Fintech – a combination of the words “financial” and “technology” – refers to ways of making financial processes and traditional financial services more accessible using software. Fintech companies, then, are businesses that employ technology to adapt, improve or automate financial services.
In this primer, we will focus on four fintech areas of particular interest due to their rapid growth, technological disruption, and regulatory and other risks: digital lending, payments, blockchain, and digital wealth management.
What are the primary applications of fintech?
Payments, lending, Wealth Technology (WealthTech), Personal Finance Management, Insurance Technology (InsurTech), Regulation Technology (RegTech), and other subsegments comprise the Fintech industry ecosystem.
What software is used in the FinTech industry?
Machine learning, AI (Artificial Intelligence), BI (Business Intelligence), and biometrics power FinTech software features and capabilities. FinTech software serves the following functions: Mobile Payment Platforms (smartphone payment apps, contactless payment).
Payments Remain the Darling of the FINTECH Space
In 2022, digital lending funding was down 53% to $11.5 billion. Dollars raised and deal volume fell to their lowest levels since 2020 in the fourth quarter, with $1.6 billion raised across 121 transactions. Even compared to the first quarter of 2022, when we saw $5.3 billion raised across 198 deals. This is a significant decrease.
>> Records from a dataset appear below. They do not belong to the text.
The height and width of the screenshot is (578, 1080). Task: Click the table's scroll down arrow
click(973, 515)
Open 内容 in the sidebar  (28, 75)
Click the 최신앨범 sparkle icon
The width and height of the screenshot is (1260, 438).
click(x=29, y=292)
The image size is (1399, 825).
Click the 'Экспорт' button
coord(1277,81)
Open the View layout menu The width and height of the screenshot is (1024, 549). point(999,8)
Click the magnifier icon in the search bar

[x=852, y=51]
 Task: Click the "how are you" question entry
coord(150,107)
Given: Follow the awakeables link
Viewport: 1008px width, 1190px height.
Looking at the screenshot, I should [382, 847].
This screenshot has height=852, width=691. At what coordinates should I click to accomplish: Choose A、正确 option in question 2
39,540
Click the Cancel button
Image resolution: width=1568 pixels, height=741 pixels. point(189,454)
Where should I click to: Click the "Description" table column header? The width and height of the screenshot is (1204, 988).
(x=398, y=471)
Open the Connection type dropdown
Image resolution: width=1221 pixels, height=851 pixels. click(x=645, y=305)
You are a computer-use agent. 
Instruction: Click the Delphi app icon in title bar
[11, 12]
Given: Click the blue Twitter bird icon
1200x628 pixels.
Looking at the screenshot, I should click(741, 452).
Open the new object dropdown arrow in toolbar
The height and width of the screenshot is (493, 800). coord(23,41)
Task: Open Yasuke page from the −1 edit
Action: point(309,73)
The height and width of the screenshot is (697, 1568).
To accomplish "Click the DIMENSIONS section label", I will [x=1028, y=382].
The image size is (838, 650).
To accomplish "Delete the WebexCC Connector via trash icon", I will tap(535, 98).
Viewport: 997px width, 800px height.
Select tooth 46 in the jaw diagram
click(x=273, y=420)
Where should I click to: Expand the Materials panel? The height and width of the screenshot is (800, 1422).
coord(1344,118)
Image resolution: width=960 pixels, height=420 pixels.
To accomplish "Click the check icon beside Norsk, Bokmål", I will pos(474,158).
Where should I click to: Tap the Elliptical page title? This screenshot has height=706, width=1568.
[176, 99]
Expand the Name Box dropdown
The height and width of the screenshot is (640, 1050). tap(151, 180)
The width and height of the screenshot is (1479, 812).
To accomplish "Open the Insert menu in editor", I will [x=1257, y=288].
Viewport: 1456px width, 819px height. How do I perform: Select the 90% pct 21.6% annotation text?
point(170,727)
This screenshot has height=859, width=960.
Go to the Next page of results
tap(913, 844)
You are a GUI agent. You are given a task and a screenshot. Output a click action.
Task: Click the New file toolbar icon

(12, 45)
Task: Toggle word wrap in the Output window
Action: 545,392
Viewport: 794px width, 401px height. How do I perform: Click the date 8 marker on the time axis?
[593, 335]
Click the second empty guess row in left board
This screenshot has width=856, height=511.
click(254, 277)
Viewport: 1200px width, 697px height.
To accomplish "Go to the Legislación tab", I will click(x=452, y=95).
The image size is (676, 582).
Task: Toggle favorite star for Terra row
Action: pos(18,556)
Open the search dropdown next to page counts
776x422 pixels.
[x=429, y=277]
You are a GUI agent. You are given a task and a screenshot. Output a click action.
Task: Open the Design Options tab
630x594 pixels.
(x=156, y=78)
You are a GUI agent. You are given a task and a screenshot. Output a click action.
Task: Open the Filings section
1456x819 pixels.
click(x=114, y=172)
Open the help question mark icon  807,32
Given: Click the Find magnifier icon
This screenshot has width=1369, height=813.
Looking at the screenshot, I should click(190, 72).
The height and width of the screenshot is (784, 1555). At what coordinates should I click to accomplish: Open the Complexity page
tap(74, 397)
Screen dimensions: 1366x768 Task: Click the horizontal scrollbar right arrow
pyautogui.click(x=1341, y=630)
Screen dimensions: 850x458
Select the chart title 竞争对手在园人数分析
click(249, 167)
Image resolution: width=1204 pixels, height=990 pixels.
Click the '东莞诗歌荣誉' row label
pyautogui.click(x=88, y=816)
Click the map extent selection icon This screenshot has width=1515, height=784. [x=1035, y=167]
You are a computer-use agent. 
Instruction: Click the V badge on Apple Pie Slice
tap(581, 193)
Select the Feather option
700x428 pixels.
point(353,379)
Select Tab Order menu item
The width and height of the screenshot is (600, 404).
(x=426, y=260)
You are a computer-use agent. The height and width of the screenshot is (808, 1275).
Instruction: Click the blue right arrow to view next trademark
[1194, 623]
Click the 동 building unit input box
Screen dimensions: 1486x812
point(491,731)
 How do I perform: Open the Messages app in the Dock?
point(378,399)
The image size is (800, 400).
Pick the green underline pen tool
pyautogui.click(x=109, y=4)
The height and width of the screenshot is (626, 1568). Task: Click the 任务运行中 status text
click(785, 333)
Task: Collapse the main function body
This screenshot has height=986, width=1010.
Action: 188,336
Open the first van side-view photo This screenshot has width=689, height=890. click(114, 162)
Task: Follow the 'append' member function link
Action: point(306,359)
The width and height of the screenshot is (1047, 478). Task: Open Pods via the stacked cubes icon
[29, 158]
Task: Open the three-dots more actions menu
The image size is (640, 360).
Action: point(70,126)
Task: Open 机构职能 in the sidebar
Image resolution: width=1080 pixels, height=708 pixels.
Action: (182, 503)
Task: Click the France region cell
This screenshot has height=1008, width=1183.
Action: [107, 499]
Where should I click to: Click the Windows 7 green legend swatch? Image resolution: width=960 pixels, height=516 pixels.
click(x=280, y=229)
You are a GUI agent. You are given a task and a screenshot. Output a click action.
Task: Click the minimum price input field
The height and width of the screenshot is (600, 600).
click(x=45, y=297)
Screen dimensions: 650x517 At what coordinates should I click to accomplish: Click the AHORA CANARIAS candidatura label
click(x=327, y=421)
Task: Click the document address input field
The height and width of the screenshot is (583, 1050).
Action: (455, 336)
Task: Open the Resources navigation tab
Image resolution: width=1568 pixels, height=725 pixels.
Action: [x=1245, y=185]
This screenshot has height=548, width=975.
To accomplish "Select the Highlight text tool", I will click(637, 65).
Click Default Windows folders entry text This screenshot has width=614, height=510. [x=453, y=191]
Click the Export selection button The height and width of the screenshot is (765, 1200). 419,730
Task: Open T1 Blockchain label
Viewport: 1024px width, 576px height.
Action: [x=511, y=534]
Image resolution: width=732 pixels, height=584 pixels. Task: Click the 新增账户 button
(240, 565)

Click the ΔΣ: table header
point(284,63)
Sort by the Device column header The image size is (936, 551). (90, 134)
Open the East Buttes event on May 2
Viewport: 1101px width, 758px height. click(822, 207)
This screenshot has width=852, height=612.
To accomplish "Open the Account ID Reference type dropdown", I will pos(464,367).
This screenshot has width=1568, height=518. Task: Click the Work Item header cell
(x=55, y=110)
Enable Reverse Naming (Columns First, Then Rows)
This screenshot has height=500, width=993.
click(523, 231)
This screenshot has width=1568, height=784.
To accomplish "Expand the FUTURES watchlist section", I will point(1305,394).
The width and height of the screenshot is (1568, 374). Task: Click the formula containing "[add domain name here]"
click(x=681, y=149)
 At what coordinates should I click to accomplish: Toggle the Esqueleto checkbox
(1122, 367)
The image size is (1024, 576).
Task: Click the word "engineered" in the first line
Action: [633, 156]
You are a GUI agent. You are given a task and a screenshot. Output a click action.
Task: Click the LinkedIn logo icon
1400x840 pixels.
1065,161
It’s not difficult to figure out why this was the case. In 2022, inflation and interest rates are expected to rise, and startups with lax underwriting standards will almost certainly pay the price in increased delinquencies and defaults. To be honest, when investors consider where to put their money next, digital lending startups are unlikely to be high on their lists.
But guess where funding dropped even more dramatically? Banking. According to CB Insights, global banking funding fell by 63% or nearly two-thirds. Oof. In 2022, banking startups raised $9.4 billion in 299 transactions. In 2021, $447 transactions raised $25.3 billion.
Given the number of challenger banks that have emerged in recent years, it is not surprising that the market has become oversaturated. I guess that in 2023 and beyond, we’ll see true survival of the fittest. Even the decacorn Chime has struggled, as evidenced by its fourth-quarter layoffs.
Meanwhile, payments continue to be the fintech industry’s darling. With the segment-leading in total funding and deals in the fourth quarter of 2022. In Q4, approximately $3.4 billion was raised across 188 transactions in the payments space. nearly doubling the $1.8 billion raised across 62 transactions by banking startups during the same three-month period. Even in a post-pandemic world, more businesses and consumers are opting to pay for things digitally, which is hardly surprising.
And lastly, wealth tech made an impressive showing in terms of investor interest. Wealth tech companies brought in $1.7 billion across 164 deals in the fourth quarter. I think this reflects an increased effort on the part of all generations to think ahead when it comes to their money. And not just live for short-term gratification.
According to Anisha Kothapa, CB Insights’ lead fintech analyst, last year’s funding figures were more of a correction than a bubble. While I still believe fintech is in its early stages, I also believe that in 2021, people went a little too crazy, and too fast. And a lot of companies that probably shouldn’t have gotten funded did. So whether it’s a correction or a bubble is hard to say really.
Either way, let’s hope 2023 brings with it greater due diligence, less ego, and more viable business models.